### Document section

Book Review: You Are Not Forgotten
Posting this week as a follow-up to last week's post. This is from my review published in the Journal, War, Literature, and the Arts (2016):
You Are Not Forgotten: The Story of a Lost WWII Pilot and a Twenty-First Century Soldier’s Mission to Bring Him Home. Brian Bender. New York: Doubleday, 2013, $26.95, hardcover, 317 pp.
Reviewed by Jeffrey C. Copeland, United States Air Force Academy
More than 83,000 American servicemen are still missing from World War II, Korea, Vietnam, and various American engagements after 1973, and the search for the missing takes center stage in Brian Bender’s book, You Are Not Forgotten: The Story of a Lost WWII Pilot and a Twenty-First Century Soldier’s Mission to Bring Him Home. It is a particularly poignant book in light of the recent controversy surrounding the Defense POW/MIA Accounting Agency (formerly the Joint Personnel Accounting Command, or JPAC), the military organization charged with finding and recovering America’s missing war dead.
You Are Not Forgotten is an engaging blend of past and present, told in a way in which the distinction often becomes one—Bender finds that the impulse to serve in America’s recent wars was not altogether different from its previous ones. It is a story of two military men who volunteered to fight for similar reasons—common refrains of patriotism, duty, family heritage, and commitment—yet in different wars situated in vastly different eras.

### Given data
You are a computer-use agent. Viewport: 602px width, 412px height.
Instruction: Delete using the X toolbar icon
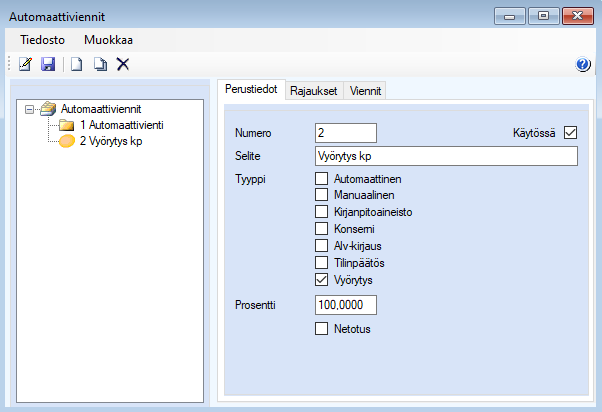pyautogui.click(x=123, y=64)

### Written exercise 1
Rewrite the book review from "Reviewed by Jeffrey" through "missing war dead.", replacing "servicemen" with "service members".
### Written exercise 2
Based on the book review, state whether each statement agrees with it: (a) the reviewed book was published by Doubleday in 2013; (b) the review appeared in its journal in 2018; (c) the two military men in the book fought in the same war.

### Answer 1
Reviewed by Jeffrey C. Copeland, United States Air Force Academy
More than 83,000 American service members are still missing from World War II, Korea, Vietnam, and various American engagements after 1973, and the search for the missing takes center stage in Brian Bender’s book, You Are Not Forgotten: The Story of a Lost WWII Pilot and a Twenty-First Century Soldier’s Mission to Bring Him Home. It is a particularly poignant book in light of the recent controversy surrounding the Defense POW/MIA Accounting Agency (formerly the Joint Personnel Accounting Command, or JPAC), the military organization charged with finding and recovering America’s missing war dead.

### Answer 2
(a) Yes: "New York: Doubleday, 2013."
(b) No: "War, Literature, and the Arts (2016)."
(c) No: "yet in different wars situated in vastly different eras."